Excerpted records
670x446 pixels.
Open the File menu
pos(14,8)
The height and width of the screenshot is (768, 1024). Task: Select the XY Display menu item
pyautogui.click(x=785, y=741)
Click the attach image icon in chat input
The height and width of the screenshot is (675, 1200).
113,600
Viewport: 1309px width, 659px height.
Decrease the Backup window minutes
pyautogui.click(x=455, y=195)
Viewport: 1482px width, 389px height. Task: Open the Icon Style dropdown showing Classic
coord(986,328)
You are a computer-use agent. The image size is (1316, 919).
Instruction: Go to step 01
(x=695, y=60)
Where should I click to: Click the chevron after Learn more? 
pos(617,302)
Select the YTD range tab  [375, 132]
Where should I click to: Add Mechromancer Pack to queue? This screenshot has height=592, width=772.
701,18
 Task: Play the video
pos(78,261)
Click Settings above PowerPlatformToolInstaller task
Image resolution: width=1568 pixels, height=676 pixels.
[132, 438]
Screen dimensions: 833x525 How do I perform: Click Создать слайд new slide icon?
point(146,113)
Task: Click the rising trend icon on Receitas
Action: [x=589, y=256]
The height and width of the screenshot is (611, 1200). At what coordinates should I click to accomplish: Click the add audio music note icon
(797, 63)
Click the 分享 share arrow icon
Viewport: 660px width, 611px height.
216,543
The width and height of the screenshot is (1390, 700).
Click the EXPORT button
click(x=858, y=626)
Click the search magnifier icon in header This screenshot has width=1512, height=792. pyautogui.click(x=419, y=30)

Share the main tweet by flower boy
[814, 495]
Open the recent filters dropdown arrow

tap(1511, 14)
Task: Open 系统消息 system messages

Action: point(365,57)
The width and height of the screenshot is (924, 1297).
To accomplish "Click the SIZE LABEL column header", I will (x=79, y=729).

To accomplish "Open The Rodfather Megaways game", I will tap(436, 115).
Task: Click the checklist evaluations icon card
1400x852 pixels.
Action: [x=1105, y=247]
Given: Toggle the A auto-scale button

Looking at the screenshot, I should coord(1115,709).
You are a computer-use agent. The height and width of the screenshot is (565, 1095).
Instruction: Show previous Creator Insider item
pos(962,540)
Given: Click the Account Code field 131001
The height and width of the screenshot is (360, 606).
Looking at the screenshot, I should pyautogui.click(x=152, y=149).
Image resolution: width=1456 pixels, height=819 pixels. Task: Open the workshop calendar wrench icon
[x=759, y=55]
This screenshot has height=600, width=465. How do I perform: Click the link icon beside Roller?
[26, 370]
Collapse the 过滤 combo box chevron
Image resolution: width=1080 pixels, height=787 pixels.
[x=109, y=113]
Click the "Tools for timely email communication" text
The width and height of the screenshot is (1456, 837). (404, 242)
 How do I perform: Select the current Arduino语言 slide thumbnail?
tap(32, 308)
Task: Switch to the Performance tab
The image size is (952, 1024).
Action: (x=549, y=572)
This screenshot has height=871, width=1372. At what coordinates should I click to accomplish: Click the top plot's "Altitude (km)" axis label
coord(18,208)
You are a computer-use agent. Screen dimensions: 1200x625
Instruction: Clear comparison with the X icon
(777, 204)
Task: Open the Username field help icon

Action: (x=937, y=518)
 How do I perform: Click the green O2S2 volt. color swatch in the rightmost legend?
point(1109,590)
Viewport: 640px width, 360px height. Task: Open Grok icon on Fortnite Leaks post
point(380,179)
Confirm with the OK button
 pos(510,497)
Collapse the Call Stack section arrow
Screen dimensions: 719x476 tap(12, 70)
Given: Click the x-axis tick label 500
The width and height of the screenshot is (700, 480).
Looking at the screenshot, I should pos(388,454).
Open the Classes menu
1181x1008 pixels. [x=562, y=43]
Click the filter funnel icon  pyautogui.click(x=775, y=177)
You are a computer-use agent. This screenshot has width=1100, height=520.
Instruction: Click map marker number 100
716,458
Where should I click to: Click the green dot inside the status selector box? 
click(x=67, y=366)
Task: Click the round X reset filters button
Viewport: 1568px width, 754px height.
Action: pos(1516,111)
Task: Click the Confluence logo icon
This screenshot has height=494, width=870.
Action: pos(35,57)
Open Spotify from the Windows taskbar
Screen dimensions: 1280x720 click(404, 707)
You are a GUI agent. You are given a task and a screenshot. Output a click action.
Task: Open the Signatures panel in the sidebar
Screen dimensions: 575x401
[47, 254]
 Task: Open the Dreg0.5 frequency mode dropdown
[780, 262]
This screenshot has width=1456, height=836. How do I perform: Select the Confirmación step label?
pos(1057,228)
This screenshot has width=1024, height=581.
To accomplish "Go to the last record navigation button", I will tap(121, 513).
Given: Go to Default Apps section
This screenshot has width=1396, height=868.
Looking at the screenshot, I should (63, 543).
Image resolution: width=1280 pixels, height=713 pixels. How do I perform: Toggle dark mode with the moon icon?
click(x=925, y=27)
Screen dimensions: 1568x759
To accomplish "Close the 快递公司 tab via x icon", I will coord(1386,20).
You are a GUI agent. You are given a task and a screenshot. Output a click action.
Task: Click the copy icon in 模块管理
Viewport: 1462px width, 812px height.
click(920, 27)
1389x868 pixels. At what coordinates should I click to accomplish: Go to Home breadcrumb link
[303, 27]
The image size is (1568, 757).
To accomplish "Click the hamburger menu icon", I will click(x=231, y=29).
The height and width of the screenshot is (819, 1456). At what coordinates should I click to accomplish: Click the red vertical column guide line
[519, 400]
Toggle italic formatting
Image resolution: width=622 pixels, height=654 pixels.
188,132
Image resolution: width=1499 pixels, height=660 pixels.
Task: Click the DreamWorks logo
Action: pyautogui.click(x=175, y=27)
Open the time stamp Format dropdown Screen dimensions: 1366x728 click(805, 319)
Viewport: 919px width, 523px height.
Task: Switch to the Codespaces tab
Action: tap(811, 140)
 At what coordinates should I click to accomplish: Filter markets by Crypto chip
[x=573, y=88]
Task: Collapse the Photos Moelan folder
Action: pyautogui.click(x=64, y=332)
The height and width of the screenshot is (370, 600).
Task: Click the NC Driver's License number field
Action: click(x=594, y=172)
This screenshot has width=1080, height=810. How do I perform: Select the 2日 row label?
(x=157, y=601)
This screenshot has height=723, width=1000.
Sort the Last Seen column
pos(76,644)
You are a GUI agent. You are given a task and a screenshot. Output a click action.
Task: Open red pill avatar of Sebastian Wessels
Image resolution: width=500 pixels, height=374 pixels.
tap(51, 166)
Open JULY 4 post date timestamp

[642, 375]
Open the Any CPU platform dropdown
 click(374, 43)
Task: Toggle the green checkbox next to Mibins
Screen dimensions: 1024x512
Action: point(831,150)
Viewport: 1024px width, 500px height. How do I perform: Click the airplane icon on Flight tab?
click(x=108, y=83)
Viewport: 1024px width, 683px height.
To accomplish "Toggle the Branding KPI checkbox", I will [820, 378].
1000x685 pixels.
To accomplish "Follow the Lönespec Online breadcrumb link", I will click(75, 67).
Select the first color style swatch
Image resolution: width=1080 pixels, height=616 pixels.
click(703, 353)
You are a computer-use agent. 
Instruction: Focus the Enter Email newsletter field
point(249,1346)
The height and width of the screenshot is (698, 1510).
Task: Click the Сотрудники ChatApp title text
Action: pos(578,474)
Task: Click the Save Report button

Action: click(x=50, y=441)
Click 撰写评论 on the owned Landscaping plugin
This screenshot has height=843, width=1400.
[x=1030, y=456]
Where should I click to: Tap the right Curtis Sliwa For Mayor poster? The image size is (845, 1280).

Request
Write out every one of the items above, reproducing each line without any change.

Correct output
670x446 pixels.
Open the File menu
pos(14,8)
The height and width of the screenshot is (768, 1024). Task: Select the XY Display menu item
pyautogui.click(x=785, y=741)
Click the attach image icon in chat input
The height and width of the screenshot is (675, 1200).
113,600
Viewport: 1309px width, 659px height.
Decrease the Backup window minutes
pyautogui.click(x=455, y=195)
Viewport: 1482px width, 389px height. Task: Open the Icon Style dropdown showing Classic
coord(986,328)
You are a computer-use agent. The image size is (1316, 919).
Instruction: Go to step 01
(x=695, y=60)
Where should I click to: Click the chevron after Learn more? 
pos(617,302)
Select the YTD range tab  [375, 132]
Where should I click to: Add Mechromancer Pack to queue? This screenshot has height=592, width=772.
701,18
 Task: Play the video
pos(78,261)
Click Settings above PowerPlatformToolInstaller task
Image resolution: width=1568 pixels, height=676 pixels.
[132, 438]
Screen dimensions: 833x525 How do I perform: Click Создать слайд new slide icon?
point(146,113)
Task: Click the rising trend icon on Receitas
Action: [x=589, y=256]
The height and width of the screenshot is (611, 1200). At what coordinates should I click to accomplish: Click the add audio music note icon
(797, 63)
Click the 分享 share arrow icon
Viewport: 660px width, 611px height.
216,543
The width and height of the screenshot is (1390, 700).
Click the EXPORT button
click(x=858, y=626)
Click the search magnifier icon in header This screenshot has width=1512, height=792. pyautogui.click(x=419, y=30)

Share the main tweet by flower boy
[814, 495]
Open the recent filters dropdown arrow

tap(1511, 14)
Task: Open 系统消息 system messages

Action: point(365,57)
The width and height of the screenshot is (924, 1297).
To accomplish "Click the SIZE LABEL column header", I will (x=79, y=729).

To accomplish "Open The Rodfather Megaways game", I will tap(436, 115).
Task: Click the checklist evaluations icon card
1400x852 pixels.
Action: [x=1105, y=247]
Given: Toggle the A auto-scale button

Looking at the screenshot, I should coord(1115,709).
You are a computer-use agent. The height and width of the screenshot is (565, 1095).
Instruction: Show previous Creator Insider item
pos(962,540)
Given: Click the Account Code field 131001
The height and width of the screenshot is (360, 606).
Looking at the screenshot, I should pyautogui.click(x=152, y=149).
Image resolution: width=1456 pixels, height=819 pixels. Task: Open the workshop calendar wrench icon
[x=759, y=55]
This screenshot has height=600, width=465. How do I perform: Click the link icon beside Roller?
[26, 370]
Collapse the 过滤 combo box chevron
Image resolution: width=1080 pixels, height=787 pixels.
[x=109, y=113]
Click the "Tools for timely email communication" text
The width and height of the screenshot is (1456, 837). (404, 242)
 How do I perform: Select the current Arduino语言 slide thumbnail?
tap(32, 308)
Task: Switch to the Performance tab
The image size is (952, 1024).
Action: (x=549, y=572)
This screenshot has height=871, width=1372. At what coordinates should I click to accomplish: Click the top plot's "Altitude (km)" axis label
coord(18,208)
You are a computer-use agent. Screen dimensions: 1200x625
Instruction: Clear comparison with the X icon
(777, 204)
Task: Open the Username field help icon

Action: (x=937, y=518)
 How do I perform: Click the green O2S2 volt. color swatch in the rightmost legend?
point(1109,590)
Viewport: 640px width, 360px height. Task: Open Grok icon on Fortnite Leaks post
point(380,179)
Confirm with the OK button
 pos(510,497)
Collapse the Call Stack section arrow
Screen dimensions: 719x476 tap(12, 70)
Given: Click the x-axis tick label 500
The width and height of the screenshot is (700, 480).
Looking at the screenshot, I should pos(388,454).
Open the Classes menu
1181x1008 pixels. [x=562, y=43]
Click the filter funnel icon  pyautogui.click(x=775, y=177)
You are a computer-use agent. This screenshot has width=1100, height=520.
Instruction: Click map marker number 100
716,458
Where should I click to: Click the green dot inside the status selector box? 
click(x=67, y=366)
Task: Click the round X reset filters button
Viewport: 1568px width, 754px height.
Action: pos(1516,111)
Task: Click the Confluence logo icon
This screenshot has height=494, width=870.
Action: pos(35,57)
Open Spotify from the Windows taskbar
Screen dimensions: 1280x720 click(404, 707)
You are a GUI agent. You are given a task and a screenshot. Output a click action.
Task: Open the Signatures panel in the sidebar
Screen dimensions: 575x401
[47, 254]
 Task: Open the Dreg0.5 frequency mode dropdown
[780, 262]
This screenshot has width=1456, height=836. How do I perform: Select the Confirmación step label?
pos(1057,228)
This screenshot has width=1024, height=581.
To accomplish "Go to the last record navigation button", I will tap(121, 513).
Given: Go to Default Apps section
This screenshot has width=1396, height=868.
Looking at the screenshot, I should (63, 543).
Image resolution: width=1280 pixels, height=713 pixels. How do I perform: Toggle dark mode with the moon icon?
click(x=925, y=27)
Screen dimensions: 1568x759
To accomplish "Close the 快递公司 tab via x icon", I will coord(1386,20).
You are a GUI agent. You are given a task and a screenshot. Output a click action.
Task: Click the copy icon in 模块管理
Viewport: 1462px width, 812px height.
click(920, 27)
1389x868 pixels. At what coordinates should I click to accomplish: Go to Home breadcrumb link
[303, 27]
The image size is (1568, 757).
To accomplish "Click the hamburger menu icon", I will click(x=231, y=29).
The height and width of the screenshot is (819, 1456). At what coordinates should I click to accomplish: Click the red vertical column guide line
[519, 400]
Toggle italic formatting
Image resolution: width=622 pixels, height=654 pixels.
188,132
Image resolution: width=1499 pixels, height=660 pixels.
Task: Click the DreamWorks logo
Action: pyautogui.click(x=175, y=27)
Open the time stamp Format dropdown Screen dimensions: 1366x728 click(805, 319)
Viewport: 919px width, 523px height.
Task: Switch to the Codespaces tab
Action: tap(811, 140)
 At what coordinates should I click to accomplish: Filter markets by Crypto chip
[x=573, y=88]
Task: Collapse the Photos Moelan folder
Action: pyautogui.click(x=64, y=332)
The height and width of the screenshot is (370, 600).
Task: Click the NC Driver's License number field
Action: click(x=594, y=172)
This screenshot has width=1080, height=810. How do I perform: Select the 2日 row label?
(x=157, y=601)
This screenshot has height=723, width=1000.
Sort the Last Seen column
pos(76,644)
You are a GUI agent. You are given a task and a screenshot. Output a click action.
Task: Open red pill avatar of Sebastian Wessels
Image resolution: width=500 pixels, height=374 pixels.
tap(51, 166)
Open JULY 4 post date timestamp

[642, 375]
Open the Any CPU platform dropdown
 click(374, 43)
Task: Toggle the green checkbox next to Mibins
Screen dimensions: 1024x512
Action: point(831,150)
Viewport: 1024px width, 500px height. How do I perform: Click the airplane icon on Flight tab?
click(x=108, y=83)
Viewport: 1024px width, 683px height.
To accomplish "Toggle the Branding KPI checkbox", I will [820, 378].
1000x685 pixels.
To accomplish "Follow the Lönespec Online breadcrumb link", I will click(75, 67).
Select the first color style swatch
Image resolution: width=1080 pixels, height=616 pixels.
click(703, 353)
You are a computer-use agent. 
Instruction: Focus the Enter Email newsletter field
point(249,1346)
The height and width of the screenshot is (698, 1510).
Task: Click the Сотрудники ChatApp title text
Action: pos(578,474)
Task: Click the Save Report button

Action: click(x=50, y=441)
Click 撰写评论 on the owned Landscaping plugin
This screenshot has height=843, width=1400.
[x=1030, y=456]
Where should I click to: Tap the right Curtis Sliwa For Mayor poster? The image size is (845, 1280).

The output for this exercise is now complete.